El mundo de las carreras se apresuró a presentar sus respetos después de la noticia de su muerte.

El mejor jinete Frankie Dettori dijo que era “el honor de la vida” montar a la Reina tantas veces.

“Como hombre, fue un gran privilegio conocer a una persona tan increíble”, dijo en un comunicado. Gorjeo.

“Siempre estaré agradecido por el tiempo, la amabilidad y el humor que los Ancianos me brindaron con tanto amor. Gracias, mamá”.

La reina amó los caballos toda su vida.

Es común ver entrenadores y propietarios informando a los jinetes antes de una carrera, discutiendo estrategias y oportunidades, y la Reina no fue diferente.

Si tuviera un caballo de carreras con sus colores en Royal Ascot, no hay duda de que estaría en la pista de desfiles, hablando con el entrenador y el jinete mientras estudia a los otros corredores en la carrera.

Se decía que su conocimiento de las carreras era enciclopédico y era el líder no oficial de las carreras británicas.

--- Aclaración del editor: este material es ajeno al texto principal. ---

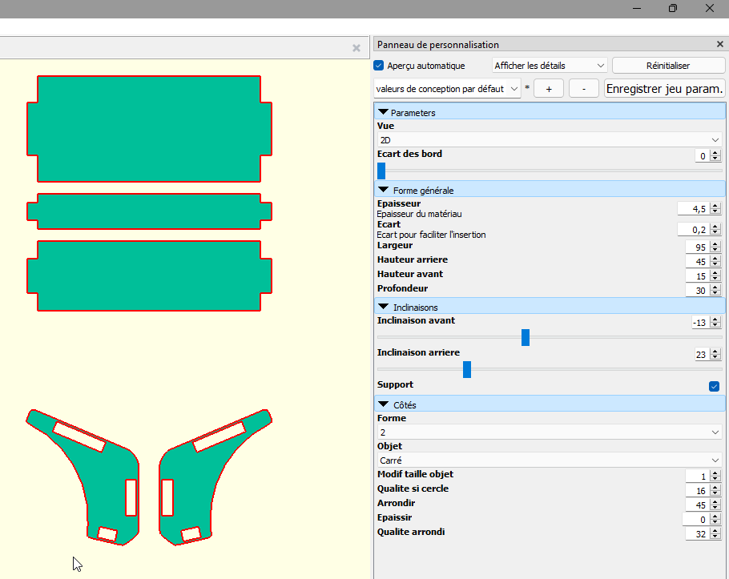Uncheck the Support checkbox
This screenshot has height=579, width=729.
[714, 386]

¿Cuáles son los planes para el funeral de la Reina?  Tus preguntas, respondidas.

Tal era su importancia para el deporte que las reuniones de carreras se cancelaron en el Reino Unido poco después de que se anunciara su muerte.

La mayoría de los caballos extranjeros que vienen a Royal Ascot desde Estados Unidos, Hong Kong y Australia no vienen a recibir un premio, que está por detrás de cualquier otra carrera, sino que vienen por la popularidad, muchos de los cuales lo fueron. conexión con la Reina.

Se perdió el festival por primera vez desde que se convirtió en rey este año, ya que sigue teniendo problemas con los viajes.

“Estar con la Reina es un recuerdo que nunca olvidaré por el resto de mi vida”, dijo el entrenador estadounidense Wesley Ward a Royal Ascot en 2016.

“Tuvimos una conversación maravillosa sobre los caballos y él estaba interesado en hablar conmigo, cómo mis caballos tiran de frente y he tenido la oportunidad de ganar algunos de esa manera. Y me preguntaba todo sobre mis trucos y cómo entreno. Para hacer eso.

“Así que simplemente lo miré y dije: ‘Está bien, cuando avanzas, tienen que atraparte’. Y él dijo: ‘Esto es lo que le digo a mis entrenadores’… Era como hablar con alguien que está en una carrera.

Su interés por las carreras de caballos abarcó generaciones y, aunque no fue tan fuerte como durante el reinado de la reina, hay muchas esperanzas de que el príncipe Carlos y la duquesa de Cornualles, que han tenido corredores en Royal Ascot en los últimos años, continúen con la monarquía. tradicion.